Con ese nombramiento, y todo el eco que ha acarreado —fue noticia estelar en las secciones de cultura en The New York Times y en The Guardian—, se ha impuesto una realidad de justicia: cualquiera que lea los poemas de este poeta californiano, nacido en Fowler en 1948, de padres mexicanos sumamente humildes, y de llegada tardía a la lengua inglesa —tenía 12 años y aún no hablaba inglés—, caerá en la cuenta de su indiscutible categoría, digan lo que digan los gendarmes de la ortodoxia canónica.
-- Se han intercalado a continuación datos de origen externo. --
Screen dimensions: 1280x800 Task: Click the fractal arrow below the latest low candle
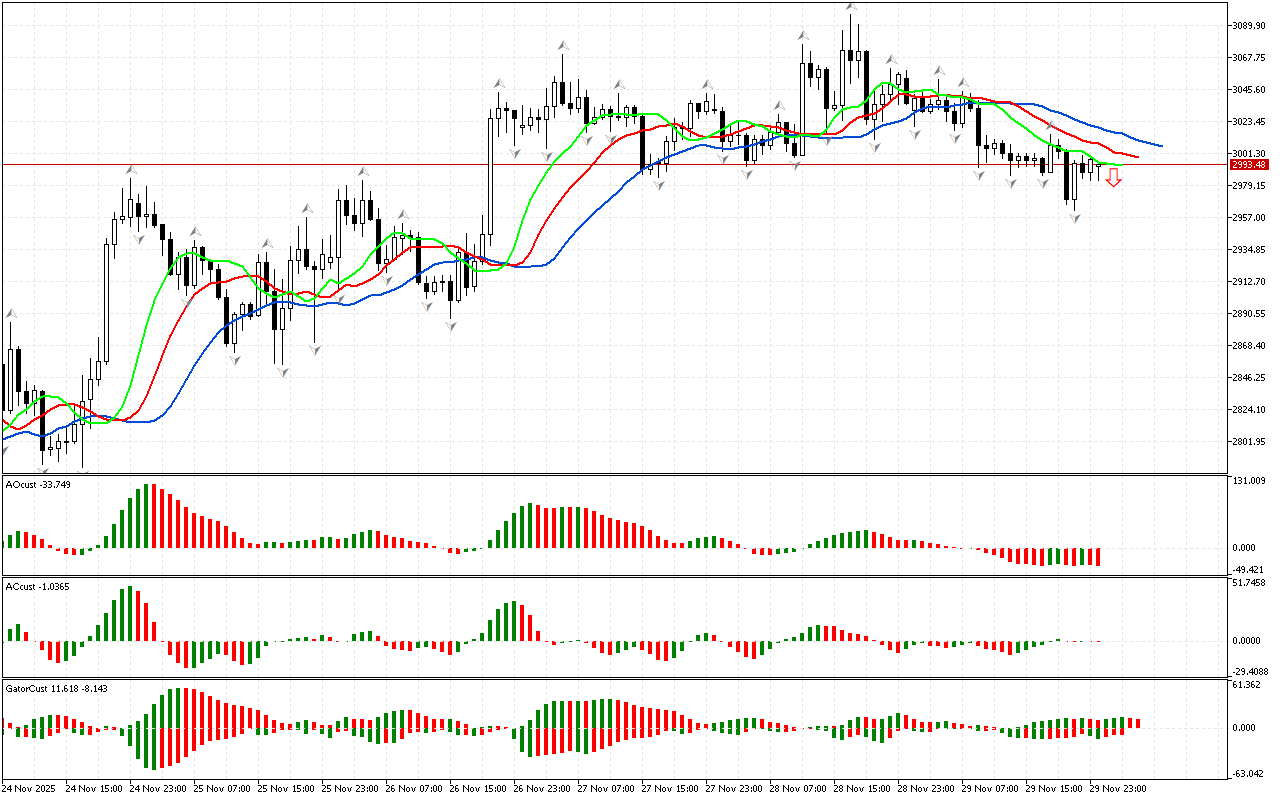1075,217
Profundo admirador de Allen Ginsberg, cuyo pulso palpita ostensiblemente en sus poemas, Juan Felipe Herrera reclama la mexicanidad en su obra —aunque no solo— como forma de acceder a una identidad compleja y, en cierto modo, atormentada, violentada por la injusticia que representa ser chicano en EE. UU. Los tintes sociales de la poesía de Herrera son obvios, transparentes, pero, a la vez, no expresan trivialidad amparada por las buenas intenciones y los nobles fundamentos éticos. En sus poemas hay vuelo, complejidad, riqueza, tensión, drama, como ocurre en su gran poema Mexicano a medias, donde la identidad se rompe en mitades que luchan entre sí obsesivamente, en una especie de búsqueda resuelta en fracaso angustioso, eco indudable de la angustia de no poder ser del todo en un mundo de excluyentes y excluidos:

Herrera reclama la mexicanidad en su obra —aunque no solo— como forma de acceder a una identidad compleja y, en cierto modo, atormentada

"Extrañeza de ser mexicano a medias… / Podría decir solo mexicano… [pero] tú eres un mexicano a medias / Tiempo / Luz / Cómo ellos te persiguen y cómo tú los imploras / Todo esto se convierte en el proyecto de toda una vida, es decir, / tú eres mexicano. Mitad mexicano, la otra mitad / mexicano, por tanto, una mitad contra otra mitad [o ‘una mitad contra sí misma’]".

En esa clase de confrontaciones, donde se dirime el derecho a ser, suele haber sangre, real o simbólica, que es la que mana de una gran herida —la herida de la negación del derecho a ser—, como en el poema Sangre en la rueda:

"¿Qué sangre es esta? Hay sangre, dice / También aquí la hay, también aquí, dice / y canta la Madre Sangre, solo sangre".

Dijo el otro día Herrera: "Mi voz está hecha de la voz de los demás", y le faltó decir: "Mi voz está hecha de la sangre de los demás que corren el riesgo de no tener ni siquiera voz".